While wildfires in the system have always been around and are typically caused by natural elements like lightning, climate change is making them more frequent, increasingly unmanageable, and much harder to prevent.
A year ago, after enduring a record high temperature of 121 degrees Fahrenheit (49 degrees Celsius), the British Columbia village of Lytton was engulfed by a wildfire, drawing attention to the effects of climate change.
Heat-trapping emissions have led to hotter, drier conditions, and wildfires are now lasting longer and getting hotter in places where they have always occurred; meanwhile, fires are also igniting and spreading in unexpected places.
“We know that weather is the most important ingredient of fire behavior, and that weather and weather are linked,” Perrakis said.
Another problem is the increase in forest fires caused by climate change which, at the same time, make climate change worse.

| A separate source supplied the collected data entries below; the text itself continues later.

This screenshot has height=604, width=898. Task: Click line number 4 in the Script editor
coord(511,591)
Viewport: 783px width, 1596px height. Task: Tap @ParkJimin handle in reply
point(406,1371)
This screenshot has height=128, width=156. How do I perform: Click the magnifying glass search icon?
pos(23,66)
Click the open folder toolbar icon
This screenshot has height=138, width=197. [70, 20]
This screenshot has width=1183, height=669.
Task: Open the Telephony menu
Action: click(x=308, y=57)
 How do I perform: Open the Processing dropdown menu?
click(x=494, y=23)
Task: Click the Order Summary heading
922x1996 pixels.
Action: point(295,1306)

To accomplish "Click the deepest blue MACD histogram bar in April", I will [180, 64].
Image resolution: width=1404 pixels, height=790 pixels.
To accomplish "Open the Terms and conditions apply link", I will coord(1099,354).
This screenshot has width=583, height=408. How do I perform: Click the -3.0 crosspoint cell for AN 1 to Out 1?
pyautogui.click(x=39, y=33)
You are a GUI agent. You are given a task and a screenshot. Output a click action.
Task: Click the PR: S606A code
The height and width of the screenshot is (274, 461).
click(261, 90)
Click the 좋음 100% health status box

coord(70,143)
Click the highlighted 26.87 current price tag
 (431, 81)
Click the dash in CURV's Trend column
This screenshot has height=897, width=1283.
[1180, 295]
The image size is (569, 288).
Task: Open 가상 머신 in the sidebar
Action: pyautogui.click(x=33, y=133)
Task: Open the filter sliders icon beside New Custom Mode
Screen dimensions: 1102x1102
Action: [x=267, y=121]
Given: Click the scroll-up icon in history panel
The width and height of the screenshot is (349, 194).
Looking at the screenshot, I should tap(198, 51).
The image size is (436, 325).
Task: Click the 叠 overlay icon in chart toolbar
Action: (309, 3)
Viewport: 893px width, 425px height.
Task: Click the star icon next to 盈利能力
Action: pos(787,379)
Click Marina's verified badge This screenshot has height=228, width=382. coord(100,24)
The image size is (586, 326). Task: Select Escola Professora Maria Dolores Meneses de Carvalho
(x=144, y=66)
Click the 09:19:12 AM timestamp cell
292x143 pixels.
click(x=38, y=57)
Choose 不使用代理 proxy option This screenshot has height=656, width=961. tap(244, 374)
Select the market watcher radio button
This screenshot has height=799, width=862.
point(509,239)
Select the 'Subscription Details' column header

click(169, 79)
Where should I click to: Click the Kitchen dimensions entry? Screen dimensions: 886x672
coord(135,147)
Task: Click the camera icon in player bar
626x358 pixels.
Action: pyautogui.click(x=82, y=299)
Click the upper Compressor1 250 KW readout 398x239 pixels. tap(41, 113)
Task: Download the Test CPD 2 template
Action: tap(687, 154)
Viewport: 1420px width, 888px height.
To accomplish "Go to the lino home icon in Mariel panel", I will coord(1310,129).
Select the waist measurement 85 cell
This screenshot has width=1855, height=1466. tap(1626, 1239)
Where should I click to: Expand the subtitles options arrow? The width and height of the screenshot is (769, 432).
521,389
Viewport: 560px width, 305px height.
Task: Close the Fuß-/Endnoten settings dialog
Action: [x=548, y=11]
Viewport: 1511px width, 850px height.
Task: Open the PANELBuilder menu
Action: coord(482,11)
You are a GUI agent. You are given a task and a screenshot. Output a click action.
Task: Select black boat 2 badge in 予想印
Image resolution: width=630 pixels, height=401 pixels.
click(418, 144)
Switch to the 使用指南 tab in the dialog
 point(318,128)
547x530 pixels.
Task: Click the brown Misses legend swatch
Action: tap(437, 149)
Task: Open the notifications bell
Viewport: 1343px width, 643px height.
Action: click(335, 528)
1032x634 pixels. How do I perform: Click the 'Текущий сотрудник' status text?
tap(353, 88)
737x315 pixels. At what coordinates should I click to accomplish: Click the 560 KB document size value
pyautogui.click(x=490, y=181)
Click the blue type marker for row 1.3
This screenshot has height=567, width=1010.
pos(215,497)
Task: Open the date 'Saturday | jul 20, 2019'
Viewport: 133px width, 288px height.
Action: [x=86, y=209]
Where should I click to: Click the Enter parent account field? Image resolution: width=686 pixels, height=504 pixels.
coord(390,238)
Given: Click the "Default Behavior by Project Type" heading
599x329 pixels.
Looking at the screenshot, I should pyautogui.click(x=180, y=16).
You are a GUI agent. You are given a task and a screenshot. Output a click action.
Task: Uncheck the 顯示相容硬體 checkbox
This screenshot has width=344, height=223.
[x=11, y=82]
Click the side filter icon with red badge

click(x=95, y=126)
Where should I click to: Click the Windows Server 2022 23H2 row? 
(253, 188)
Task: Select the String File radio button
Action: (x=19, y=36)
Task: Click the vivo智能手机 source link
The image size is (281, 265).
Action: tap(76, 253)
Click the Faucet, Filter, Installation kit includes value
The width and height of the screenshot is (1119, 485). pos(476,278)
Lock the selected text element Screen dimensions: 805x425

Boreal forests are carbon-dense, releasing 10 to 20 times more planet-warming carbon pollution for every unit area burned by wildfires than other ecosystems, according to a 2022 study. published in the journal Science Advances. Over the years, researchers say it has become a vicious feedback loop of climate change. Emissions from wildfires contribute to rising global temperatures, which in turn fuels even more wildfires.
“Things are changing because of climate change, and that’s taking everyone a bit by surprise, even though we’ve been talking about it for decades,” Perrakis said. “It takes a big season like this for everyone to really realize what climate change looks like. It’s pretty undeniable.”
As Canadians near the fires evacuate their homes while firefighters try to save their properties and communities, other larger fires are burning freely with no way to control them, and people in the US will continue to breathe noxious smoke.
Everything points to the question: When will it end?
“People should probably get used to it, because it’s not something that just came out of nowhere,” Perrakis said. “Climate change is undeniable, and now is the time to think about the future, 10 to 20 years from now, and what needs to be done.”